René Théophile Hyacinthe Laënnec

The following article is from The Great Soviet Encyclopedia (1979). It might be outdated or ideologically biased.

Laënnec, René Théophile Hyacinthe

 

Born Feb. 17, 1781, in Quimper, department of Finistère; died Aug. 13, 1826, in Kerlouanec, department of Finistère. French physician and anatomist. Member of the French Medical Academy (1823).
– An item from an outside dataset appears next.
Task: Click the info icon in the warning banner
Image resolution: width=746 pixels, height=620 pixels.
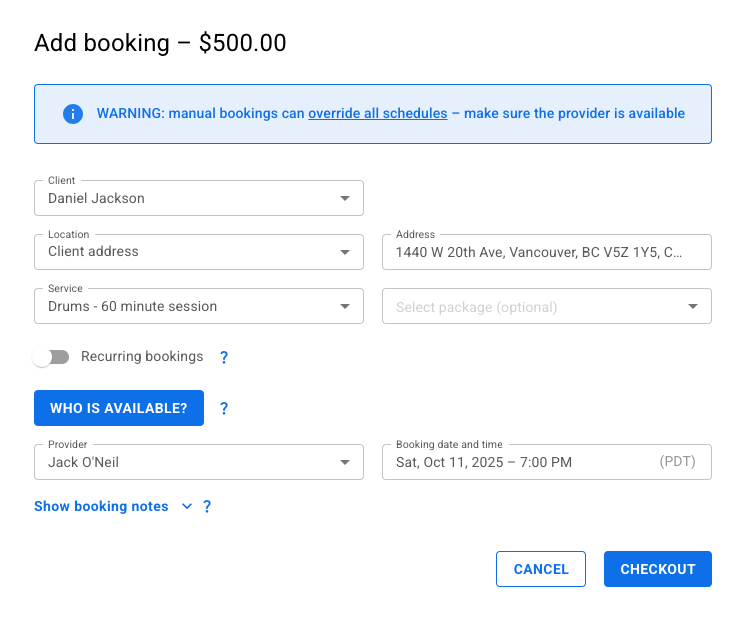Action: 72,114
Laënnec began to study medicine at the age of 14 and became a physician at 18. From 1801 he worked in a clinic under the guidance of M. Bichat and J. Corvisart. Laënnec was one of the founders of the clinical-anatomical method in medicine. Using the stethoscope, which he had invented in 1816, he developed (1819) and introduced into practice the auscultation method by means of which he accurately described many important symptoms of diseases. He was the first to give a pathoanatomical description of tuberculosis (Laënnec was the first to introduce the term), and he established its specificity, associating the development of the disease with the formation of tubercles. He was the first to demonstrate the possibility of curing tuberculosis, and he emphasized the necessity for rest, proper nutrition, and clean air for patients in achieving a cure.

WORKS

Traité de l’auscultation médiate et des maladies des poumons et du coeur. Paris, 1879.
Traité inédit sur l’anatomie pathologique. Paris, 1884.

REFERENCES

Suvorova, R. V. “Vydaiushchiisia vrach Frantsii (K 175-letiiu so dnia rozhdeniia R. Laenneka).” Problemy tuberkuleza, 1956, no. 4.
Mikhailov, F. A. “R. T. G.Laennek (1781–1826).” Klinicheskaia meditsina, 1967, vol. 45, no. 12.